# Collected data
#####

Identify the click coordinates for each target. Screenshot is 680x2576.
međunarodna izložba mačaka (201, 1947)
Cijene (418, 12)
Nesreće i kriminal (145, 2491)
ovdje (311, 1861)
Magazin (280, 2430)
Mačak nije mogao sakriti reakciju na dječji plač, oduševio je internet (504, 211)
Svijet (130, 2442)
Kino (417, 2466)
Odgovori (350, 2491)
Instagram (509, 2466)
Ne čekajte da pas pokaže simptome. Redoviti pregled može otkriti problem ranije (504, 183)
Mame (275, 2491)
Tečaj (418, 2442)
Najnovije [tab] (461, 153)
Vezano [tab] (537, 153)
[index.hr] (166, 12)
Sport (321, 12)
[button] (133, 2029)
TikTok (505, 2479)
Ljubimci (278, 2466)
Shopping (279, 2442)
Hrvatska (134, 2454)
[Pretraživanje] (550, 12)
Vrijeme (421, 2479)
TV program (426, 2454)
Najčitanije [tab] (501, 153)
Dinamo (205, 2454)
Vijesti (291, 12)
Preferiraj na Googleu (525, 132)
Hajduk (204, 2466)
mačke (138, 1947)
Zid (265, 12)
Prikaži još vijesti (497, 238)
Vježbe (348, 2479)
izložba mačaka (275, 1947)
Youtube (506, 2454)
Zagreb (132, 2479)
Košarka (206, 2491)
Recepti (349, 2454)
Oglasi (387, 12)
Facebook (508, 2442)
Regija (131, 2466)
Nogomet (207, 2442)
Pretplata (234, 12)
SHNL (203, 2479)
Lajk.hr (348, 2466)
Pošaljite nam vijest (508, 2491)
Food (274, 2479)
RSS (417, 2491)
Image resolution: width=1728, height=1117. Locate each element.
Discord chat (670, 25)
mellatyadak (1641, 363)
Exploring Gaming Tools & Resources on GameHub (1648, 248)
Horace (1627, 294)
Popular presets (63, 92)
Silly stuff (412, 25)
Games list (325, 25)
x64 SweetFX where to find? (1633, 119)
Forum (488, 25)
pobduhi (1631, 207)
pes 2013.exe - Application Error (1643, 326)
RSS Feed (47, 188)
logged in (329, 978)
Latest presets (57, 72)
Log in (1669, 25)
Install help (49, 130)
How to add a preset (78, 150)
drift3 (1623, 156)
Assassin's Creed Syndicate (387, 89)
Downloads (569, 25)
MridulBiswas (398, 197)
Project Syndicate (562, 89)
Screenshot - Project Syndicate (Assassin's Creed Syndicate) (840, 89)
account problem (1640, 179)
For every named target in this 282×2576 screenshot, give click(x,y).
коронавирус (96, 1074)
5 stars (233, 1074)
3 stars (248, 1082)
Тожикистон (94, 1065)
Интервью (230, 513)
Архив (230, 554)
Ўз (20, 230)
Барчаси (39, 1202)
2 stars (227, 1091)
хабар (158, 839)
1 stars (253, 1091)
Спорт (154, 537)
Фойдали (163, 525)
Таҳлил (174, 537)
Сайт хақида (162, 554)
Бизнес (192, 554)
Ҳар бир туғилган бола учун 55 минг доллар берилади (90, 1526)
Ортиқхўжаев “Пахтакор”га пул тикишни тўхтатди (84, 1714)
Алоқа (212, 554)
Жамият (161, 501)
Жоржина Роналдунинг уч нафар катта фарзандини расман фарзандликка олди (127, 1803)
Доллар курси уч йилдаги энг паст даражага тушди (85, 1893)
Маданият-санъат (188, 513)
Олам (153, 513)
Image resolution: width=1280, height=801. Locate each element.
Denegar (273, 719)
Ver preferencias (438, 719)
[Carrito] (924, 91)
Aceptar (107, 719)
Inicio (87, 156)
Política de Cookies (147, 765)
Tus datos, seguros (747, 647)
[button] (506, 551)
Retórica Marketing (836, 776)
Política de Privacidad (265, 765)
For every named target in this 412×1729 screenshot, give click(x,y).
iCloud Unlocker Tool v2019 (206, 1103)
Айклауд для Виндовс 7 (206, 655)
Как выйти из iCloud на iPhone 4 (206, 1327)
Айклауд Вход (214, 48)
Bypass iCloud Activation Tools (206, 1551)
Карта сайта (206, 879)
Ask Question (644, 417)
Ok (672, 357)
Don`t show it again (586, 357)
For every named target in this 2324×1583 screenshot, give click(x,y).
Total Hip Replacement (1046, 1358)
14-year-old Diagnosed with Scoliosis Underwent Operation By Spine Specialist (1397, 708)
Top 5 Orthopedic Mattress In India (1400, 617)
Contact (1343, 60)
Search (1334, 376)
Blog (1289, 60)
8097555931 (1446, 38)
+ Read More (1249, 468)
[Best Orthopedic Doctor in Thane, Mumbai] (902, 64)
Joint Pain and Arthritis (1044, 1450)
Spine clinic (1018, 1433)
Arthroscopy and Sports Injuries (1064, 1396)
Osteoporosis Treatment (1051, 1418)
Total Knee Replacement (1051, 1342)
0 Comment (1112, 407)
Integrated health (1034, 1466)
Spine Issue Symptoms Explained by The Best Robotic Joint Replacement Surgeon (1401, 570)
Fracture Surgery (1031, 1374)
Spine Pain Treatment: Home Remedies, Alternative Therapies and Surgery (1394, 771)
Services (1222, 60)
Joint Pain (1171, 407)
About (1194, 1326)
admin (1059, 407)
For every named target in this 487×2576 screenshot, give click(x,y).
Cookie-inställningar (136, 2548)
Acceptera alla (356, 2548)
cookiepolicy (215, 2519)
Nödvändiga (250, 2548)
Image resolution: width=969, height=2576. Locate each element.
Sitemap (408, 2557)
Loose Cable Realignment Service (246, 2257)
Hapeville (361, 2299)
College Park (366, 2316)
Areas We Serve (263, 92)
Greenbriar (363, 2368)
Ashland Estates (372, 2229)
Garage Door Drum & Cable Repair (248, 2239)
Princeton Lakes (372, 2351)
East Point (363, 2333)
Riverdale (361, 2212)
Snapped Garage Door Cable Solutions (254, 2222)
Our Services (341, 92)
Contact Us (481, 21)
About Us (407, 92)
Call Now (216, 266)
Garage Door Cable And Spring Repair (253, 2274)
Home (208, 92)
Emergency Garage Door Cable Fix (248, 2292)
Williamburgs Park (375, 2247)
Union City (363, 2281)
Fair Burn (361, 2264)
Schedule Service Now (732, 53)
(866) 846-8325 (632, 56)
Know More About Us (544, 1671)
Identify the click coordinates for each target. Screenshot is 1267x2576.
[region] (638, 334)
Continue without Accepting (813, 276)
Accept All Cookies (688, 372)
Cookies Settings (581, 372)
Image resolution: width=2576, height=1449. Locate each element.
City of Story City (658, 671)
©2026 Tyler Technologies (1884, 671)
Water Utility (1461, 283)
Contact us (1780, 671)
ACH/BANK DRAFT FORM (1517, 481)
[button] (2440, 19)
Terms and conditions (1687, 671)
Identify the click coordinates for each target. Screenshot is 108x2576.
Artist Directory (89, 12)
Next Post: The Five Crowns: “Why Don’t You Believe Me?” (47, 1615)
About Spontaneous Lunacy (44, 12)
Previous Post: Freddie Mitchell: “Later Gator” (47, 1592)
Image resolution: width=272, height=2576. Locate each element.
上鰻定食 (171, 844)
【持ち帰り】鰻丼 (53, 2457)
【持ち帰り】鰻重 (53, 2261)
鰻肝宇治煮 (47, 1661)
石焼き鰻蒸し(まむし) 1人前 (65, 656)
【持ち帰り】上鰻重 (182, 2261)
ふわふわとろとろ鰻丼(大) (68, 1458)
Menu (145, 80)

#####

# Description of the task
Could you output every record above exactly as written?

# Task solution
Identify the click coordinates for each target. Screenshot is 680x2576.
međunarodna izložba mačaka (201, 1947)
Cijene (418, 12)
Nesreće i kriminal (145, 2491)
ovdje (311, 1861)
Magazin (280, 2430)
Mačak nije mogao sakriti reakciju na dječji plač, oduševio je internet (504, 211)
Svijet (130, 2442)
Kino (417, 2466)
Odgovori (350, 2491)
Instagram (509, 2466)
Ne čekajte da pas pokaže simptome. Redoviti pregled može otkriti problem ranije (504, 183)
Mame (275, 2491)
Tečaj (418, 2442)
Najnovije [tab] (461, 153)
Vezano [tab] (537, 153)
[index.hr] (166, 12)
Sport (321, 12)
[button] (133, 2029)
TikTok (505, 2479)
Ljubimci (278, 2466)
Shopping (279, 2442)
Hrvatska (134, 2454)
[Pretraživanje] (550, 12)
Vrijeme (421, 2479)
TV program (426, 2454)
Najčitanije [tab] (501, 153)
Dinamo (205, 2454)
Vijesti (291, 12)
Preferiraj na Googleu (525, 132)
Hajduk (204, 2466)
mačke (138, 1947)
Zid (265, 12)
Prikaži još vijesti (497, 238)
Vježbe (348, 2479)
izložba mačaka (275, 1947)
Youtube (506, 2454)
Zagreb (132, 2479)
Košarka (206, 2491)
Recepti (349, 2454)
Oglasi (387, 12)
Facebook (508, 2442)
Regija (131, 2466)
Nogomet (207, 2442)
Pretplata (234, 12)
SHNL (203, 2479)
Lajk.hr (348, 2466)
Pošaljite nam vijest (508, 2491)
Food (274, 2479)
RSS (417, 2491)
Image resolution: width=1728, height=1117. Locate each element.
Discord chat (670, 25)
mellatyadak (1641, 363)
Exploring Gaming Tools & Resources on GameHub (1648, 248)
Horace (1627, 294)
Popular presets (63, 92)
Silly stuff (412, 25)
Games list (325, 25)
x64 SweetFX where to find? (1633, 119)
Forum (488, 25)
pobduhi (1631, 207)
pes 2013.exe - Application Error (1643, 326)
RSS Feed (47, 188)
logged in (329, 978)
Latest presets (57, 72)
Log in (1669, 25)
Install help (49, 130)
How to add a preset (78, 150)
drift3 (1623, 156)
Assassin's Creed Syndicate (387, 89)
Downloads (569, 25)
MridulBiswas (398, 197)
Project Syndicate (562, 89)
Screenshot - Project Syndicate (Assassin's Creed Syndicate) (840, 89)
account problem (1640, 179)
For every named target in this 282×2576 screenshot, give click(x,y).
коронавирус (96, 1074)
5 stars (233, 1074)
3 stars (248, 1082)
Тожикистон (94, 1065)
Интервью (230, 513)
Архив (230, 554)
Ўз (20, 230)
Барчаси (39, 1202)
2 stars (227, 1091)
хабар (158, 839)
1 stars (253, 1091)
Спорт (154, 537)
Фойдали (163, 525)
Таҳлил (174, 537)
Сайт хақида (162, 554)
Бизнес (192, 554)
Ҳар бир туғилган бола учун 55 минг доллар берилади (90, 1526)
Ортиқхўжаев “Пахтакор”га пул тикишни тўхтатди (84, 1714)
Алоқа (212, 554)
Жамият (161, 501)
Жоржина Роналдунинг уч нафар катта фарзандини расман фарзандликка олди (127, 1803)
Доллар курси уч йилдаги энг паст даражага тушди (85, 1893)
Маданият-санъат (188, 513)
Олам (153, 513)
Image resolution: width=1280, height=801. Locate each element.
Denegar (273, 719)
Ver preferencias (438, 719)
[Carrito] (924, 91)
Aceptar (107, 719)
Inicio (87, 156)
Política de Cookies (147, 765)
Tus datos, seguros (747, 647)
[button] (506, 551)
Retórica Marketing (836, 776)
Política de Privacidad (265, 765)
For every named target in this 412×1729 screenshot, give click(x,y).
iCloud Unlocker Tool v2019 (206, 1103)
Айклауд для Виндовс 7 (206, 655)
Как выйти из iCloud на iPhone 4 (206, 1327)
Айклауд Вход (214, 48)
Bypass iCloud Activation Tools (206, 1551)
Карта сайта (206, 879)
Ask Question (644, 417)
Ok (672, 357)
Don`t show it again (586, 357)
For every named target in this 2324×1583 screenshot, give click(x,y).
Total Hip Replacement (1046, 1358)
14-year-old Diagnosed with Scoliosis Underwent Operation By Spine Specialist (1397, 708)
Top 5 Orthopedic Mattress In India (1400, 617)
Contact (1343, 60)
Search (1334, 376)
Blog (1289, 60)
8097555931 (1446, 38)
+ Read More (1249, 468)
[Best Orthopedic Doctor in Thane, Mumbai] (902, 64)
Joint Pain and Arthritis (1044, 1450)
Spine clinic (1018, 1433)
Arthroscopy and Sports Injuries (1064, 1396)
Osteoporosis Treatment (1051, 1418)
Total Knee Replacement (1051, 1342)
0 Comment (1112, 407)
Integrated health (1034, 1466)
Spine Issue Symptoms Explained by The Best Robotic Joint Replacement Surgeon (1401, 570)
Fracture Surgery (1031, 1374)
Spine Pain Treatment: Home Remedies, Alternative Therapies and Surgery (1394, 771)
Services (1222, 60)
Joint Pain (1171, 407)
About (1194, 1326)
admin (1059, 407)
For every named target in this 487×2576 screenshot, give click(x,y).
Cookie-inställningar (136, 2548)
Acceptera alla (356, 2548)
cookiepolicy (215, 2519)
Nödvändiga (250, 2548)
Image resolution: width=969, height=2576. Locate each element.
Sitemap (408, 2557)
Loose Cable Realignment Service (246, 2257)
Hapeville (361, 2299)
College Park (366, 2316)
Areas We Serve (263, 92)
Greenbriar (363, 2368)
Ashland Estates (372, 2229)
Garage Door Drum & Cable Repair (248, 2239)
Princeton Lakes (372, 2351)
East Point (363, 2333)
Riverdale (361, 2212)
Snapped Garage Door Cable Solutions (254, 2222)
Our Services (341, 92)
Contact Us (481, 21)
About Us (407, 92)
Call Now (216, 266)
Garage Door Cable And Spring Repair (253, 2274)
Home (208, 92)
Emergency Garage Door Cable Fix (248, 2292)
Williamburgs Park (375, 2247)
Union City (363, 2281)
Fair Burn (361, 2264)
Schedule Service Now (732, 53)
(866) 846-8325 (632, 56)
Know More About Us (544, 1671)
Identify the click coordinates for each target. Screenshot is 1267x2576.
[region] (638, 334)
Continue without Accepting (813, 276)
Accept All Cookies (688, 372)
Cookies Settings (581, 372)
Image resolution: width=2576, height=1449. Locate each element.
City of Story City (658, 671)
©2026 Tyler Technologies (1884, 671)
Water Utility (1461, 283)
Contact us (1780, 671)
ACH/BANK DRAFT FORM (1517, 481)
[button] (2440, 19)
Terms and conditions (1687, 671)
Identify the click coordinates for each target. Screenshot is 108x2576.
Artist Directory (89, 12)
Next Post: The Five Crowns: “Why Don’t You Believe Me?” (47, 1615)
About Spontaneous Lunacy (44, 12)
Previous Post: Freddie Mitchell: “Later Gator” (47, 1592)
Image resolution: width=272, height=2576. Locate each element.
上鰻定食 (171, 844)
【持ち帰り】鰻丼 (53, 2457)
【持ち帰り】鰻重 (53, 2261)
鰻肝宇治煮 (47, 1661)
石焼き鰻蒸し(まむし) 1人前 (65, 656)
【持ち帰り】上鰻重 (182, 2261)
ふわふわとろとろ鰻丼(大) (68, 1458)
Menu (145, 80)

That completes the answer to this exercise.